Stored records:
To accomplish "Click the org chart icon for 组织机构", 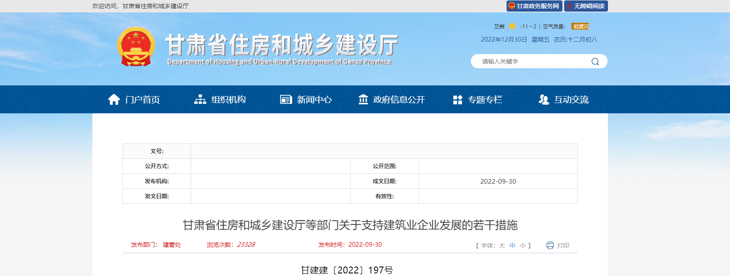I will click(200, 100).
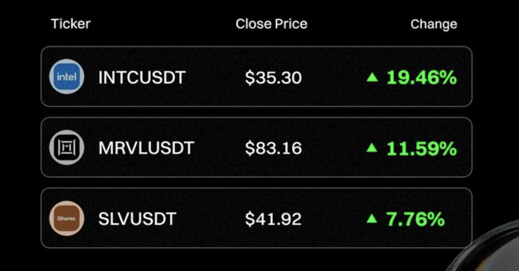Click the empty gap between MRVLUSDT and $83.16

click(220, 148)
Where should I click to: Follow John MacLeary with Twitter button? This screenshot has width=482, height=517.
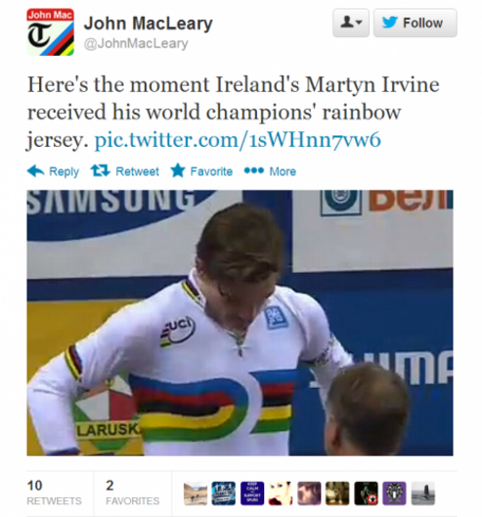pos(416,23)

• _Task statement_: With pictures left out, repeat exactly the lines from the one containing "Where should I" through the last line of the data above, inclusive, and nothing else.

• _Exercise solution_:
Where should I click to: Follow John MacLeary with Twitter button? This screenshot has width=482, height=517.
pos(416,23)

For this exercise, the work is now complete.